Riby dengan cepat membuka tas selempangnya dengan tangan yang bergetar, ia merasa badannya panas dingin sekarang. Wajar saja, ini pertama kali untuknya.

Napasnya bahkan memburu dengan cepat, ketika membuka ponsel yang sudah ketinggalan jaman itu, ponsel yang sudah menemaninya selama delapan tahun ini, yang ia jaga seperti anak sendiri.

"Ini nanti gimana?" Tanyanya, ketika sudah menyimpan nomor lelaki yang katanya bakal menjadi pelanggannya itu.

"Ntar lo WA aja, basa basi bentar, nanya mau ketemuan di mana, syukur - syukur kalau dia mau jemput lo." Jelas Mitha, yang ternyata dari tadi tidak melepaskan tatapannya dari wajah Riby.

Riby mengangguk anggukan kepalanya, seolah mengerti, padahal sebenarnya ia sangat gugup.

"By."

"Hah?"

"Lo beruntung."

Riby mengerutkan keningnya bingung, dia beruntung tentang apa.

"Lelaki yang booking lo, selama yang gue tahu, dia nggak pernah mau tidur sama wanita mana pun di club, dia cuma datang buat minum atau kumpul - kumpul sama temannya doang, bahkan selama ini nggak pernah ada yang berhasil buat deketin dia." Jelas Mitha panjang lebar.

"Dan....dia sendiri yang datangin gue, buat minta lo." Tepukan pelan Riby rasakan di bahunya. "Gue perlu waktu tiga hari, buat nyeleksi laki - laki yang mau nyentuh lo, sampai gue yakin buat ngelepasin lo sama dia."

"Satu lagi, lo cuma perlu main sekali, karena dia udah deal buat bayar lo dengan nominal yang besar."

Detak jantung Riby terasa cepat bertalu, ia tidak bermimpi kan. Tangannya terasa bergetar menggenggam telapak tangan Mitha yang baru saja ia raih.

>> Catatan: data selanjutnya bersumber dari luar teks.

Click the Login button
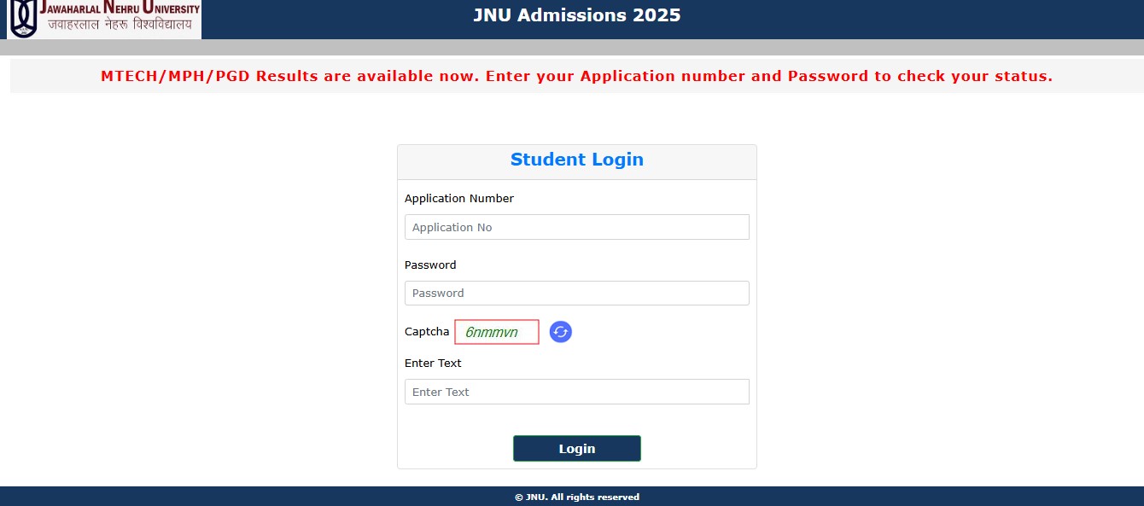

"Mit, thanks ya, lo baik banget sama gue, gue janji habis ini gue bakalan bantuin lo." Suara Riby bahkan tercekat sekarang. Ia berjanji akan  membantu Mitha keluar dari dunia yang kini digelutinya.

"Halah...jangan sok dramatis deh By, geli gue." Mitha mengedikan bahunya jijik, membuat Riby mengerucutkan bibirnya tapi kemudian ia tertawa. Mereka sudah biasa seperti ini.

"Aaaa...pokoknya terima kasih Mithaaaa!!!" Serunya, yang kini sudah memeluk erat tubuh janda seksi beranak dua itu.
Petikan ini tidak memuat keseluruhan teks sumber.